The sole intention of all these demonstrations of street power was to create awareness by bringing vehicular traffic to a standstill at the centre of political authority in the country which is a 500m radius around Singha Darbar. So, the Ass's free advice to all of you is to call 103 before heading out anywhere in the unforeseeable future. Or just take a walk.

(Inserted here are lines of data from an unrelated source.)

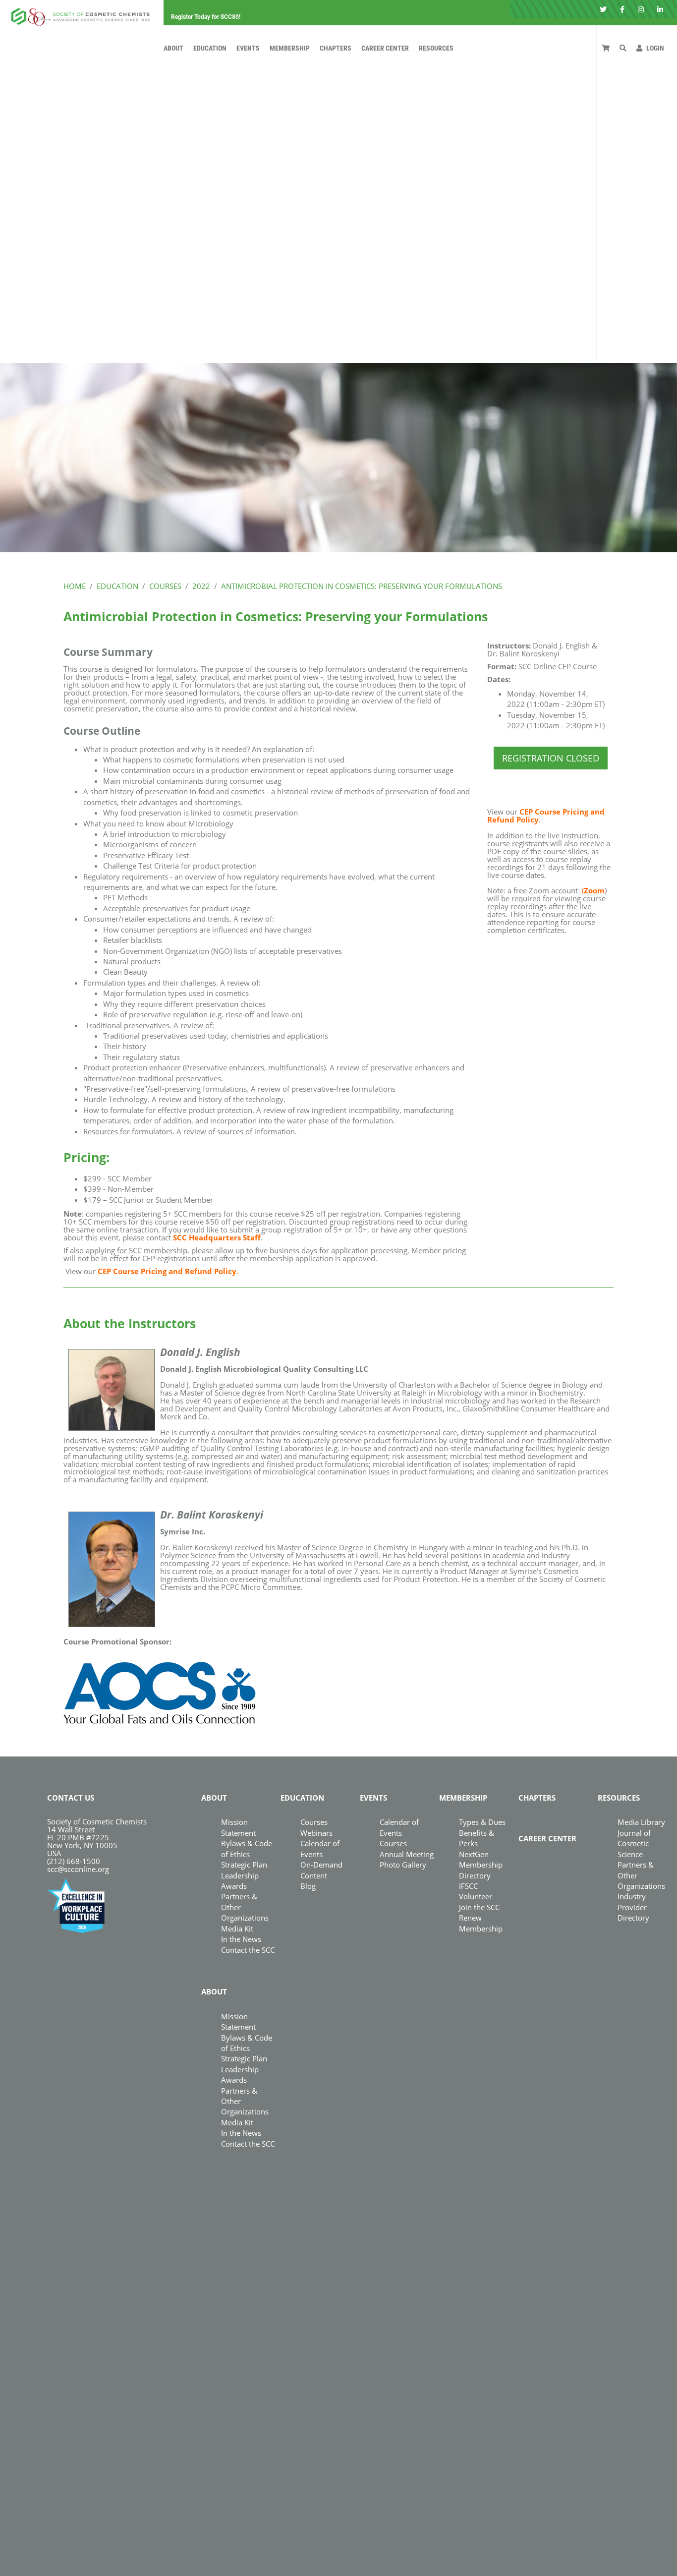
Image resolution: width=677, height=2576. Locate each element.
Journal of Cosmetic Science (634, 1843)
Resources (436, 48)
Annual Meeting (407, 1854)
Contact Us (70, 1798)
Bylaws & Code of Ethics (246, 2043)
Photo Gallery (403, 1865)
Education (209, 48)
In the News (241, 1939)
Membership (290, 48)
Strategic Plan (244, 1865)
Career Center (385, 48)
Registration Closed (550, 758)
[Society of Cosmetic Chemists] (78, 14)
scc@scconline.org (78, 1869)
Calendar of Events (399, 1827)
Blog (308, 1886)
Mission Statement (238, 1827)
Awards (234, 1886)
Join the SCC (479, 1907)
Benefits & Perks (476, 1838)
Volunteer (475, 1896)
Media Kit (237, 1928)
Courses (314, 1822)
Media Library (641, 1822)
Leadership (240, 1875)
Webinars (316, 1833)
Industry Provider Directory (633, 1907)
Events (248, 48)
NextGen (474, 1854)
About (173, 48)
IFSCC (468, 1886)
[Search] (623, 48)
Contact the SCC (248, 1950)
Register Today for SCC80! (205, 17)
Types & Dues (482, 1822)
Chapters (335, 48)
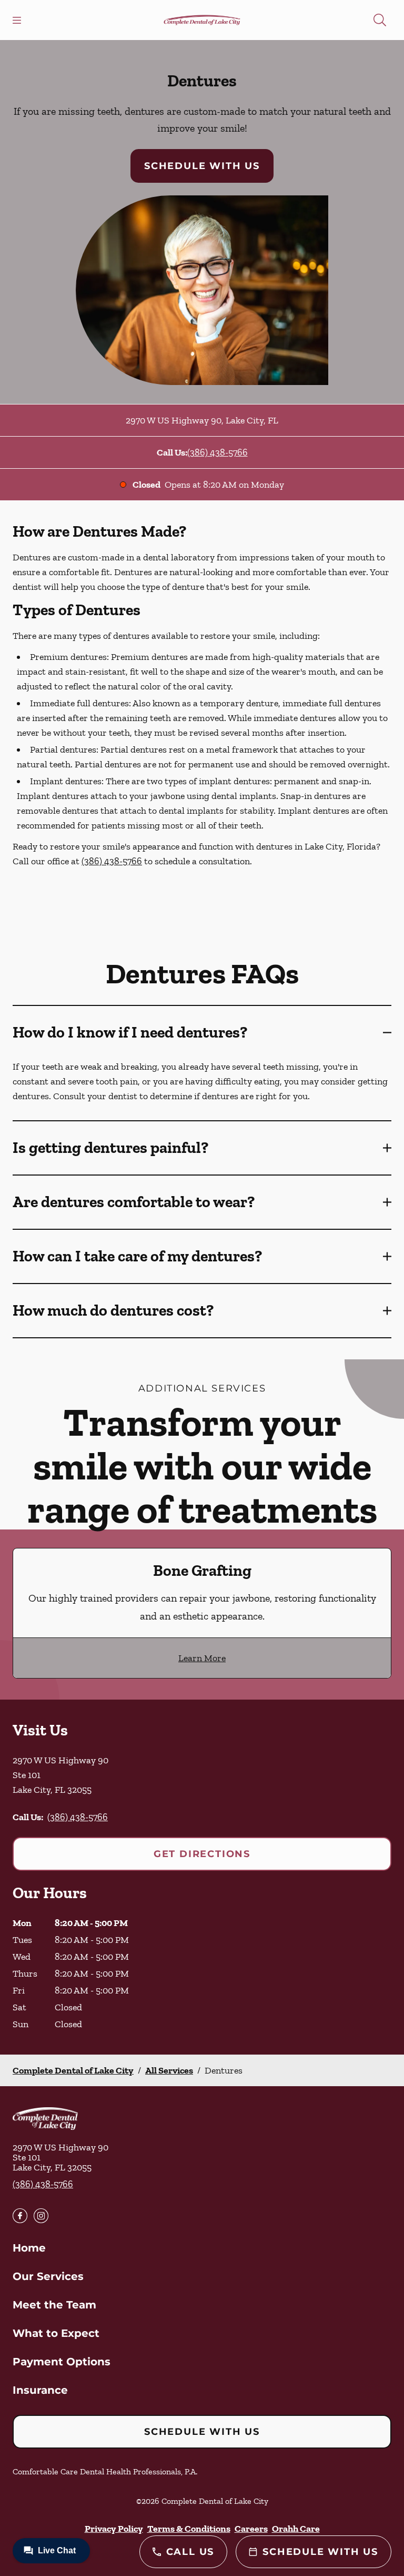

The reason people spill out into the streets to be heard is because we have such a pathetic parliament building. The former nautch ghar of the Sri Tin Maharaj that looks like a cross between a Mormon church and a Tsar-era railway station is not befitting of the New Nepal. Imagine, there will be 450 MPs crammed like gundruk inside. And smelling like it too. Imagine the aroma of pheromones when one-third of the House raises the Red Salute, thus exposing their honourable sweaty armpits to all and sundry. We know that CCTVs have been installed so the Speaker can spy on interim MPs who are eclipsed by the fourth pillars of democracy inside the August House, but is that a way to run a National Legislature? We suggest moving parliament to BICC, or why not have it outdoors in the sun in the National Stadium?

Ever since Comrade Dahal was thinking aloud last week about how Deb Gurung would make an excellent Speaker, the man has been rehearsing for the post by cracking the Whip. Deb sir should also take a crash course in monitoring security cameras because that is what he'll have to be doing most of the time to figure out which backbencher is hitting whom over the head with a microphone behind the pillar.

The national hue and cry over the proposed national anthem has got more column inches than any other subject in recent weeks, even more than Ian Martin's commutes to New York. Byacool Maila is probably ruing the day he submitted his lyrics because he's had to bear more public scrutiny than a candidate for the US presidency. Someone has dug up a preface he wrote for a book in which he sings undeserved praises for G Shah's poetic abilities, thus raising serious doubts about his loktantrik credentials. Looks like the Mailas get along like a house on fire, and that includes the enigmatic Maila Baje (

Otherwise the only thing we can really say about the poem is that it is pretty bland and glorifies the blood spilt in past wars. And some of the words are so awkward, one wonders how they will ever be set to music, even by Ambar Gurung. Speaking of whom why not just turn 'Naulakha tara udaye' (Maybe replace nau lakh with tin karod) into the anthem of not just a New Nepal, but a Greater Nepal?

The Ass hears James Moriarty was a hit when he spoke in Nepali with a twang in Pokhara last week. The ambassador seems to have put in a lot of work on his spoken Nepali, and even mastered such Sanskrit mantras as "shanti punarsthapana" and "balik matadhikar". Alas, the Ass's Pokhara informant couldn't figure out whether the ambassador was reading from Nepali or Romanised text. Either way, a well-deserved A-minus to the ambassador in his orals. Now for the written exam.